• Task brief: Write the next part of the travel account about returning to Wamena, picking up right after its final sentence.

• Exercise passage:
++++++++

From the year that has passed since we visited Wamena for the first time, the town has changed a lot. In the airport we weren’t met by a big Papuan crowd staring with curiosity at any white people who ended up in their lands at some point in their travels. As for those whose habits remained strong and who came to the airport anyway, they were wearing more clothes. Old and rag-like, but clothes nonetheless. Only one grandpa who we remembered from the previous trip was still happily waving at the tourists while standing in the center of the square in his bushy broom made of bird feathers and a customary koteka. He was holding a small plastic bag with some paper bills, which the old warrior earned by posing for pictures with travelers. We were happy to see him as if he were a member of our own family and the Dani tribesman earned some more bills from us – not for posing in our pictures but for his persistence and army-like faithfulness to his duty – to greet guests at the entrance to his town. God bless him with many more years of life.
Like the first time, it took us two hours to get to the Baliem Valley Hotel where we decided to stay. But this time we hardly noticed the time pass by. First of all, it was very interesting to remark on all the changes which had taken place in Wamena in just 12 months’ time, to compare our last year’s impressions with what we felt today. Secondly, we couldn’t wait to meet our good friends – Isaya (our co-traveler in the first trip into the local jungle) and Ika – the manager of the hotel and the whole Papuan hotel team, where everybody is unnoticeable but at the same time irreplaceable and a personality.

++++++++

• Stored dataset items:
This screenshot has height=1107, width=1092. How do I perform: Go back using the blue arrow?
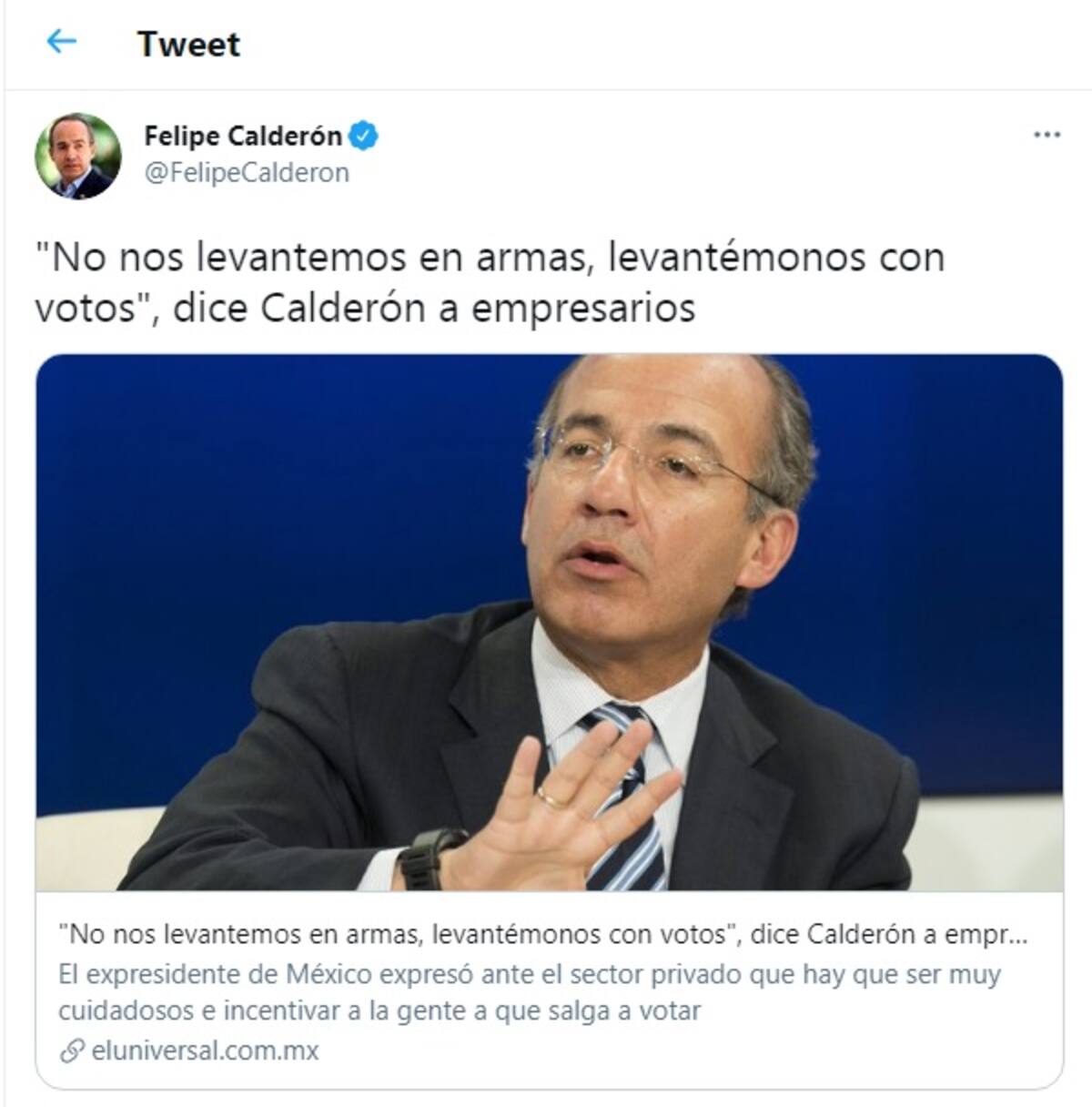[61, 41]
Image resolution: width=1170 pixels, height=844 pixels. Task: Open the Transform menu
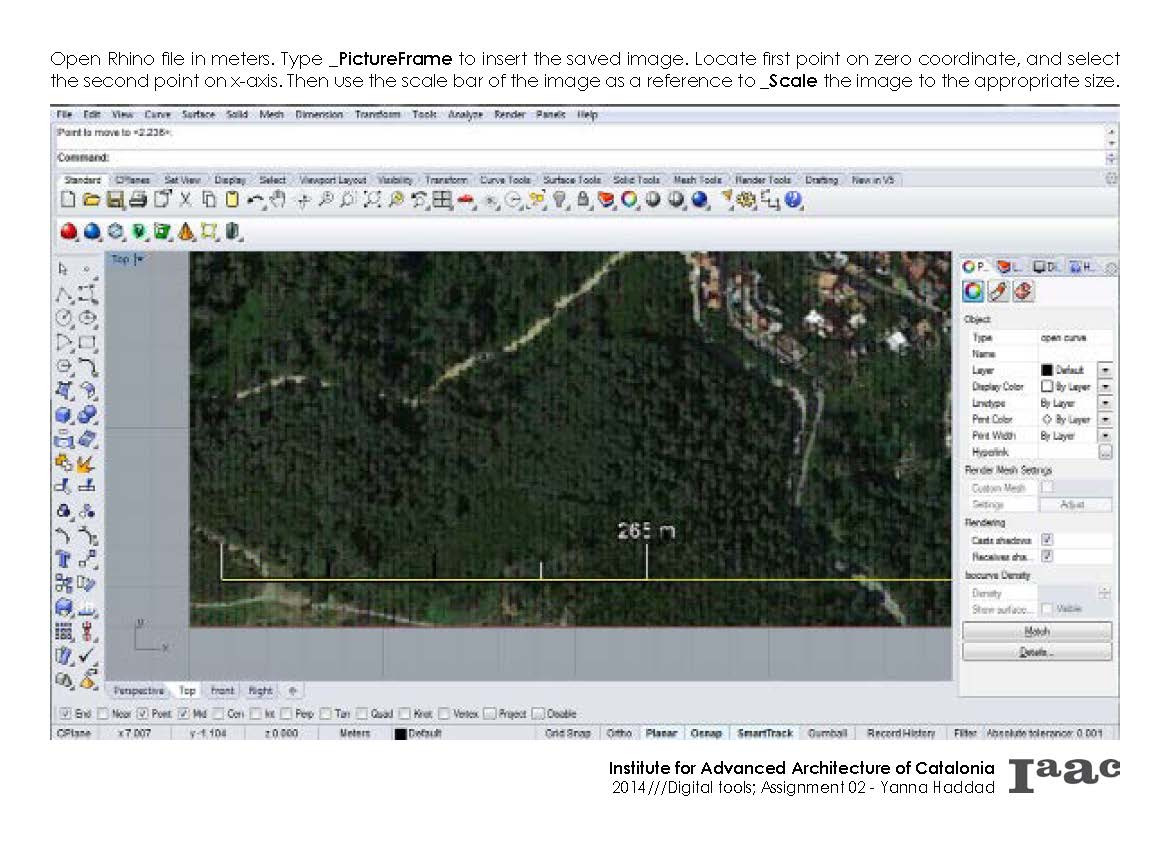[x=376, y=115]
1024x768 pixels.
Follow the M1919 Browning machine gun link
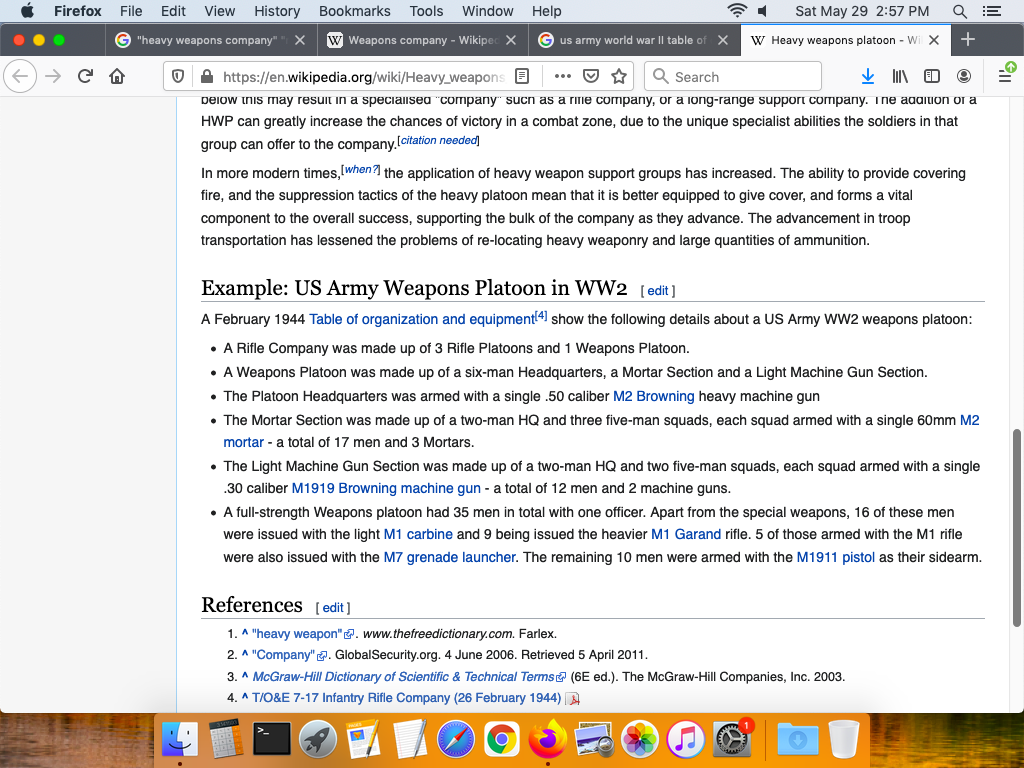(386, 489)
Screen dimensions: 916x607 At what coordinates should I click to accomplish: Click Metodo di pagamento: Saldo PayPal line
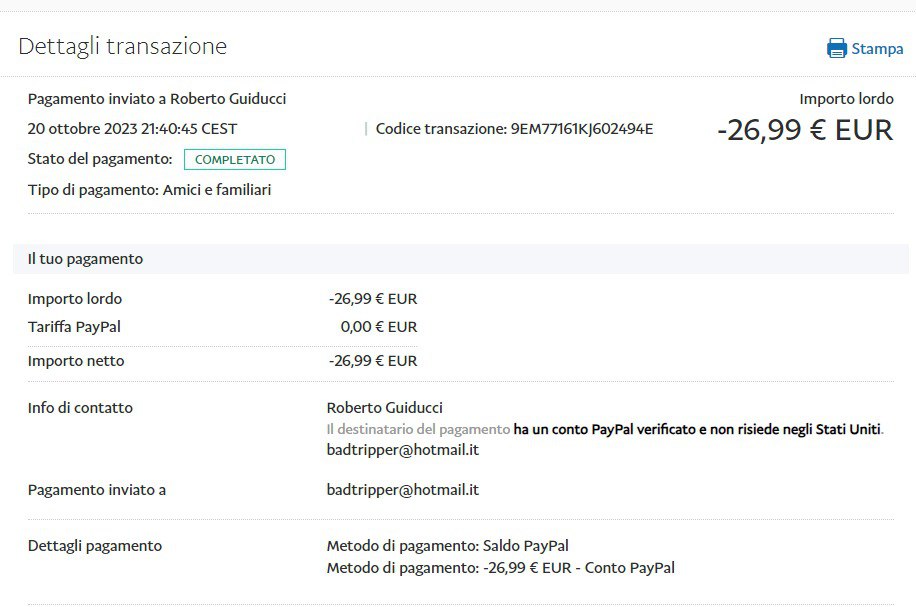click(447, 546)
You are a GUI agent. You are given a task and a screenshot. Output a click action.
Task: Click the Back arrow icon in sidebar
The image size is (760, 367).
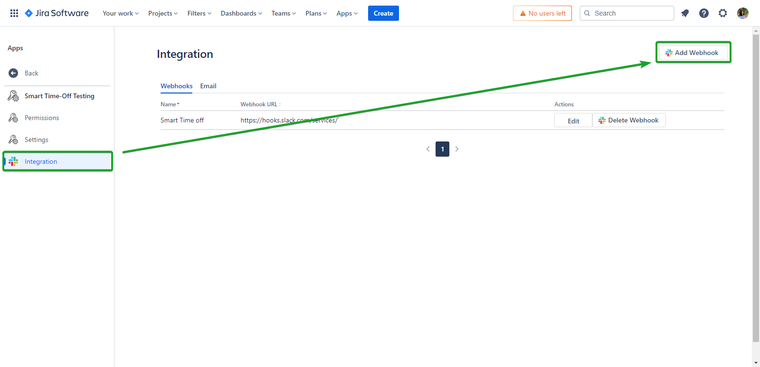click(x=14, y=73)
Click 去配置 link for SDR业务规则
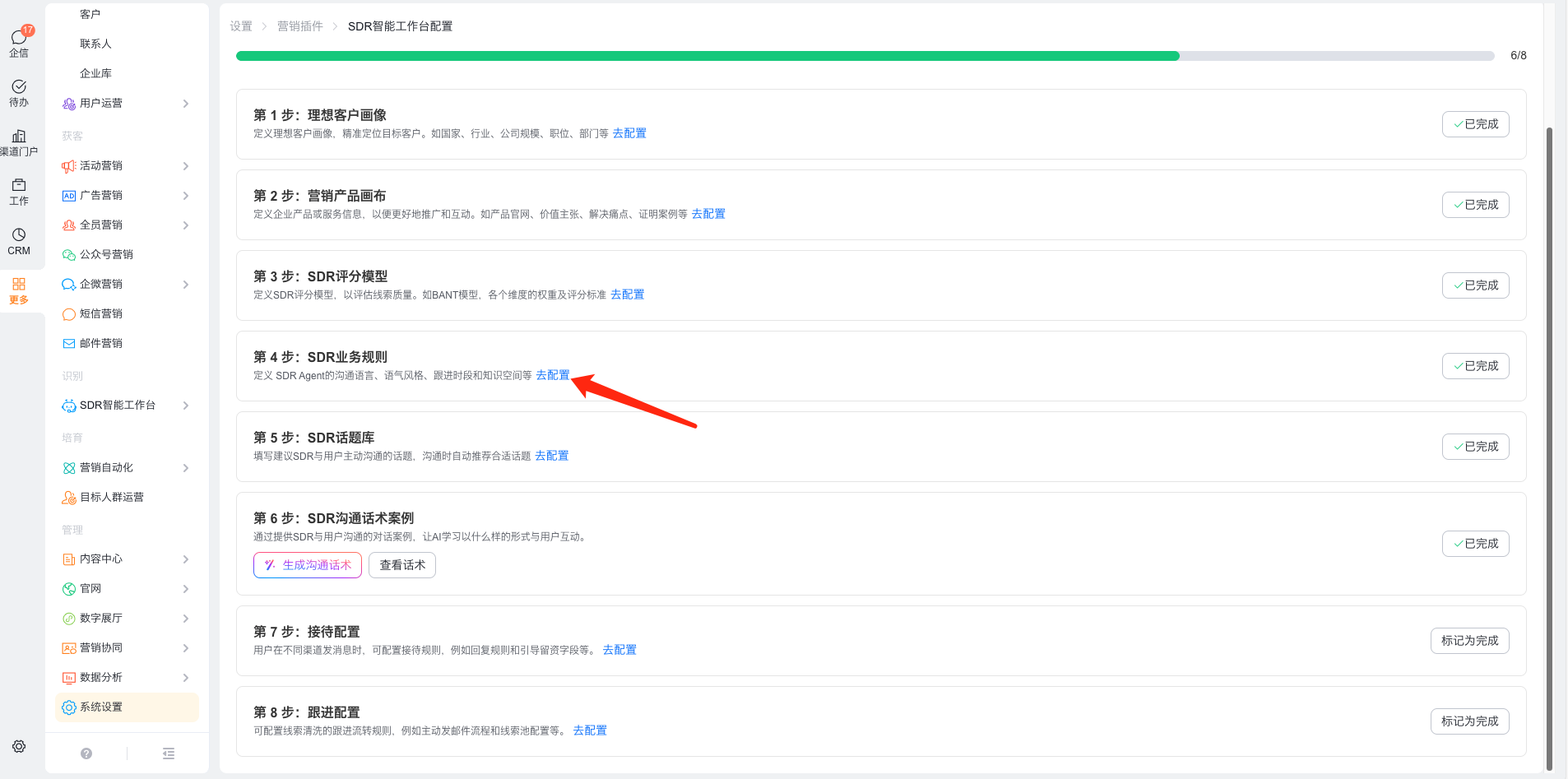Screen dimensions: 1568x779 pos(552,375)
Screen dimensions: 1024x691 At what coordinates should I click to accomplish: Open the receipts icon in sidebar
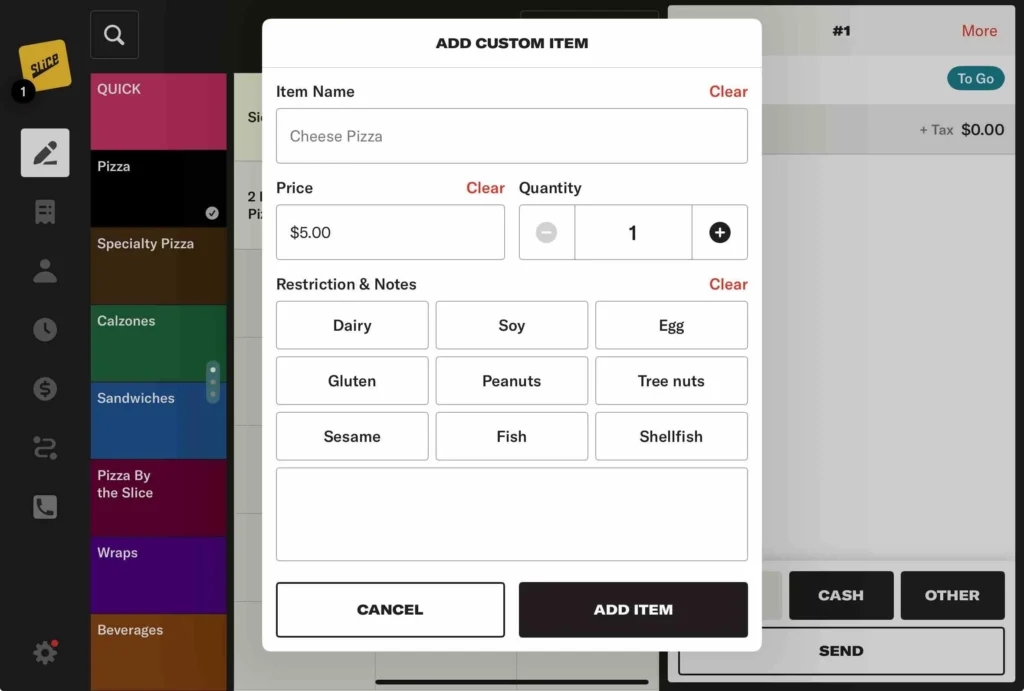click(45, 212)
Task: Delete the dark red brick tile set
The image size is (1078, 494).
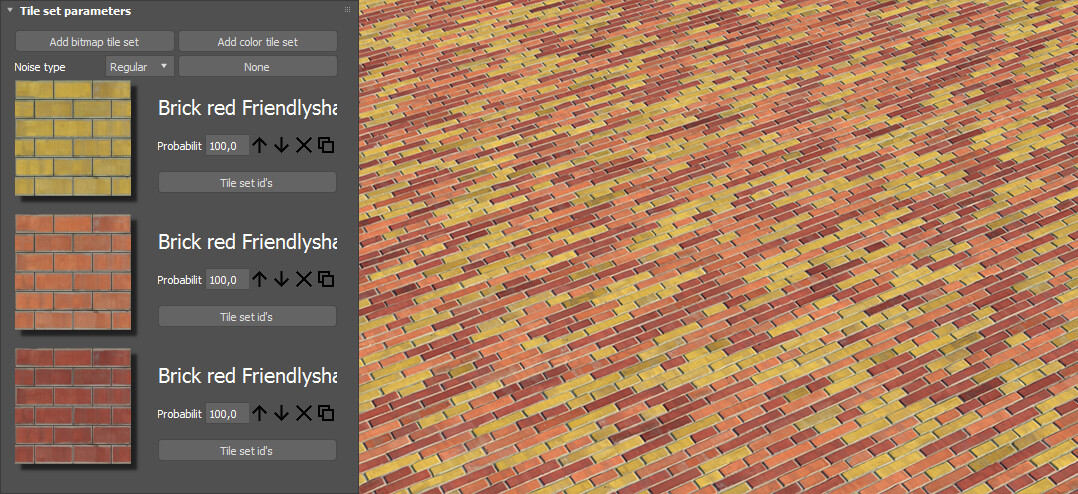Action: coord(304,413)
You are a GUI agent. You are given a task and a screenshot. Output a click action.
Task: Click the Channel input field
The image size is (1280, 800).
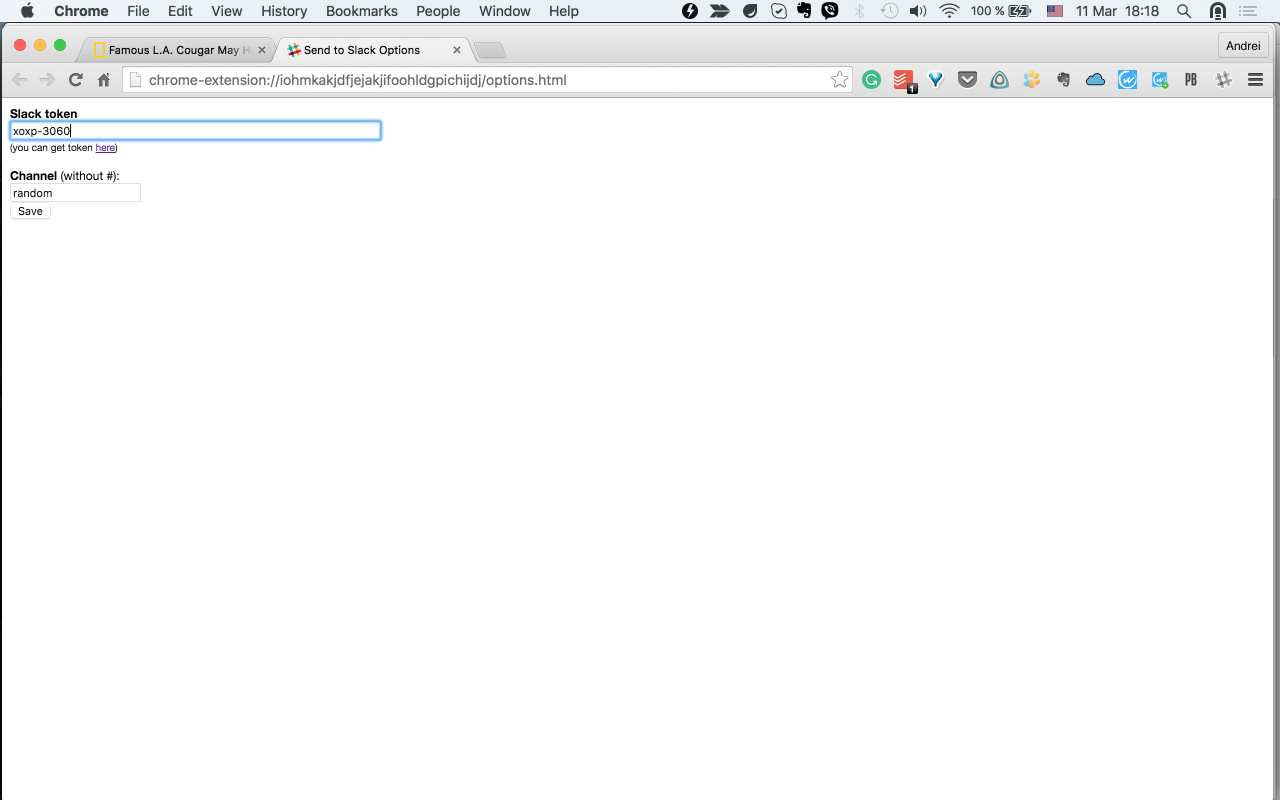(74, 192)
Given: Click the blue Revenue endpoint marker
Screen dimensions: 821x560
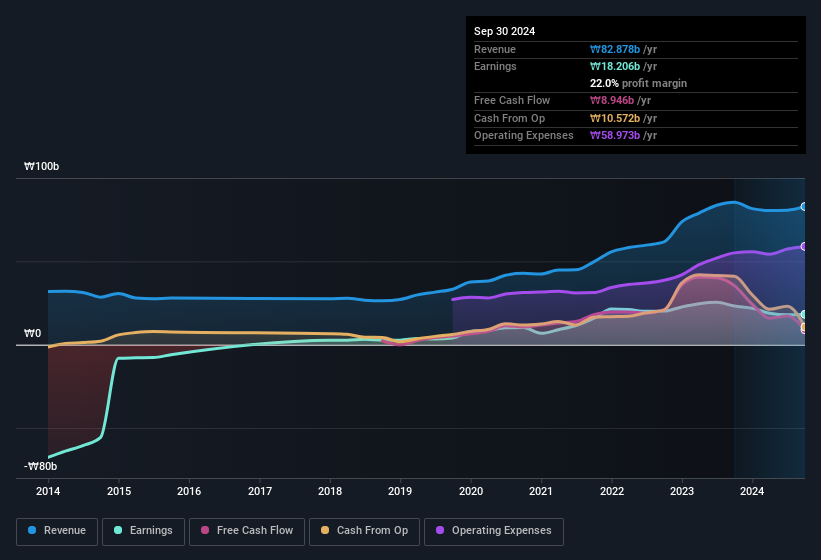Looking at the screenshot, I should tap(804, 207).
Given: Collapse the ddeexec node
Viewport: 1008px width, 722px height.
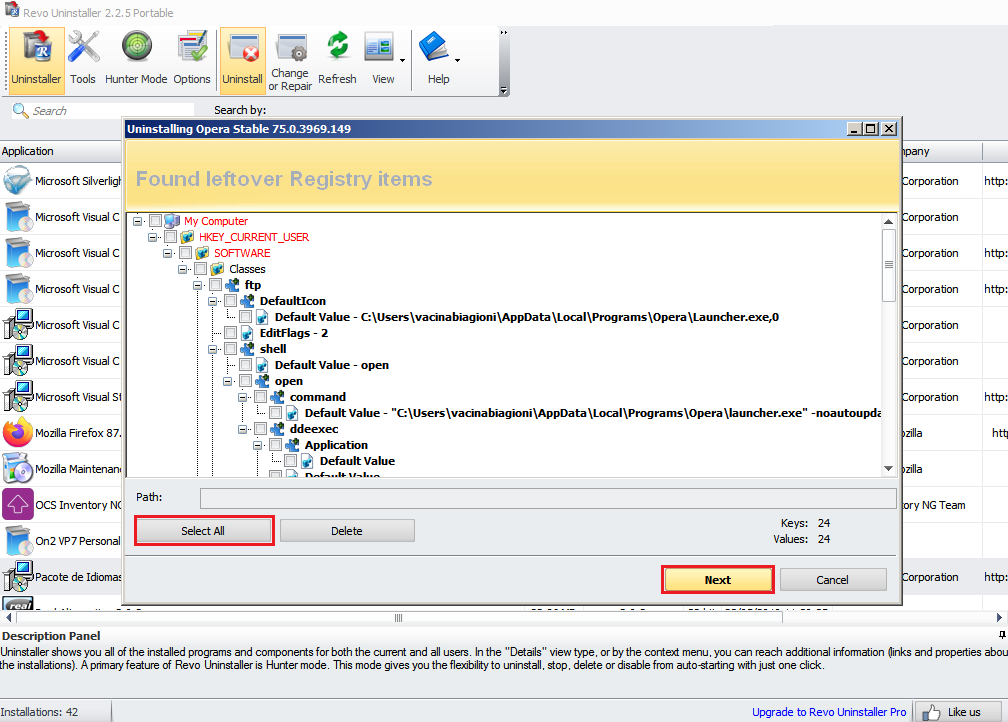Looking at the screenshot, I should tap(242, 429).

++++++++

• Result below:
Isaya, peacefully carving some wood stick on the steps of the hotel, reacted to the arrival of a minibus as a professional: he assumed a dignified air, raised one eyebrow and then after thinking for a short while made a scary facial expression (a true caveman). But when Alexey came out of the car screaming, “Hey, brother, you weren’t expecting us, were you?”, our Papuan friend immediately changed, shed a tear or two and then started jumping and laughing like a child. He gave us all hugs in turn, even shook us a bit, looked into our eyes and then taking our backpacks, pulled them inside the veranda. He dropped something on the way, yelled at some worker for his own clumsiness, arranged some coffee for us, made sure we were ok, personally brought our keys, and resolutely gave our backpacks to the Papuans after having unmistakably determining whose was whose and where they had to be taken.